===== SUPPLIED PASSAGE =====

U.S. Stocks Climb to Extend Biggest Quarterly Rally Since 1998
Bloomberg is reporting U.S.
Stocks Climb to Extend Biggest Quarterly Rally Since 1998
U.S. stocks rose, extending the market's biggest quarterly rally in a decade,
as the government said the economy shrank less than estimated in April through
June and earnings at Nike Inc. beat estimates. Oil and metals gained as the
dollar slumped, while Treasuries retreated.
"A lot of people would be looking for a pullback, but we're going to see
improving fundamentals in the base economy, and with that higher earnings," said
William Dwyer, chief investment officer at MTB Investment Advisors, which
manages $13 billion in Baltimore.
Today's gains came after the U.S. Commerce Department said the world's largest
economy shrank at a 0.7 percent annual rate from April through June, less
than the previous estimate of 1 percent and the median economist projection
of 1.2 percent. Gross domestic product contracted at a 6.4 percent pace in
the first three months of 2009.
The performance of the U.S. economy is probably more sluggish than reflected
in stock markets, risking a correction in equities, Nobel Prize-winning economist
Michael Spence said.

===== ROWS =====

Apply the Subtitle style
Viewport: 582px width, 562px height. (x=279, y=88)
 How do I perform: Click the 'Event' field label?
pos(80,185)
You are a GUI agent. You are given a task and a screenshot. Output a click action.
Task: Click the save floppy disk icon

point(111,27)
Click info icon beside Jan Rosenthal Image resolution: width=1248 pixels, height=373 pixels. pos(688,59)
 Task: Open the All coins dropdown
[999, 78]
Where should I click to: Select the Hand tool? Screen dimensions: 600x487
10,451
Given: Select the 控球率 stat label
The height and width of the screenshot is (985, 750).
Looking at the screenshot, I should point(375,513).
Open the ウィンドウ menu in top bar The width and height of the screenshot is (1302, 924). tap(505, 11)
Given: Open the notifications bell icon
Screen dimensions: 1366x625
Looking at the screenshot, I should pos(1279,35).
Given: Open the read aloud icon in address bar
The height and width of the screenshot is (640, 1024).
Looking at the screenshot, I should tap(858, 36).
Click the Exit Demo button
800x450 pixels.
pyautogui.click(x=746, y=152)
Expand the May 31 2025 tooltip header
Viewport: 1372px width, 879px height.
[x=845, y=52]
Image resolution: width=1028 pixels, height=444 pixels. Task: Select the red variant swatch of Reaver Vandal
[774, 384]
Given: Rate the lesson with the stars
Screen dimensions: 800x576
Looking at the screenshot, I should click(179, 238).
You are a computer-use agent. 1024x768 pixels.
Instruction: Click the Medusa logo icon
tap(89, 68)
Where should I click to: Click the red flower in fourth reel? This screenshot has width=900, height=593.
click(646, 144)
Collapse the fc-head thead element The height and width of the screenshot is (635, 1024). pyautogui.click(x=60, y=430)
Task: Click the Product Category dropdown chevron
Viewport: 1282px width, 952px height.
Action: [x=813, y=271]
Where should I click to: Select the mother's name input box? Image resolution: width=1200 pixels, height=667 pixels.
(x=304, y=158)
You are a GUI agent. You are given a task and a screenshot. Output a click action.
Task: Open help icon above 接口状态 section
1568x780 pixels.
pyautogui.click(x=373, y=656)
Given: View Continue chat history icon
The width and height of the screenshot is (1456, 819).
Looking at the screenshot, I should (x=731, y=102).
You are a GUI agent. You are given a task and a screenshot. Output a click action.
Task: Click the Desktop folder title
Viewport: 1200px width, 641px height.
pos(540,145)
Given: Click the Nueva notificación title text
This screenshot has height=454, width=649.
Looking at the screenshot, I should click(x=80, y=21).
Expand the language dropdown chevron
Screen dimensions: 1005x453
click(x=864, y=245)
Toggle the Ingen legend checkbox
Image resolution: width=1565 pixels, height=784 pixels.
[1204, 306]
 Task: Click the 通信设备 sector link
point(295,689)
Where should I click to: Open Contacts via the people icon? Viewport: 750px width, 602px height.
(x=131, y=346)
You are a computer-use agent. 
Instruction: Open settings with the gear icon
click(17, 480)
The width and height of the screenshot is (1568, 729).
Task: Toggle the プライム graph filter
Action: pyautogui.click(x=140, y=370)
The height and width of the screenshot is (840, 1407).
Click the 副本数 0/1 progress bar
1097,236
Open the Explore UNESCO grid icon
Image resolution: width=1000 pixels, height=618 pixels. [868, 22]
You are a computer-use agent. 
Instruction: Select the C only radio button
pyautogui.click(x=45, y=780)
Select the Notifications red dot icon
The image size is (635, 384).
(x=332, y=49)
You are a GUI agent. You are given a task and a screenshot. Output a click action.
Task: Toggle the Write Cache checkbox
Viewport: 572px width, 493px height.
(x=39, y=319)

=====

WRITTEN REQUEST 1 -
Translate this sentence from the stock market report into Spanish: "Oil and metals gained as the dollar slumped, while Treasuries retreated."
WRITTEN REQUEST 2 -
Retype the portion of the stock market report that begins at the words "Today's gains came" and ends after "months of 2009.".
The entries are separate material and unrelated to the stock market report.

WRITTEN RESPONSE 1 -
El petróleo y los metales subieron mientras el dólar se desplomaba, en tanto que los bonos del Tesoro retrocedieron.

WRITTEN RESPONSE 2 -
Today's gains came after the U.S. Commerce Department said the world's largest
economy shrank at a 0.7 percent annual rate from April through June, less
than the previous estimate of 1 percent and the median economist projection
of 1.2 percent. Gross domestic product contracted at a 6.4 percent pace in
the first three months of 2009.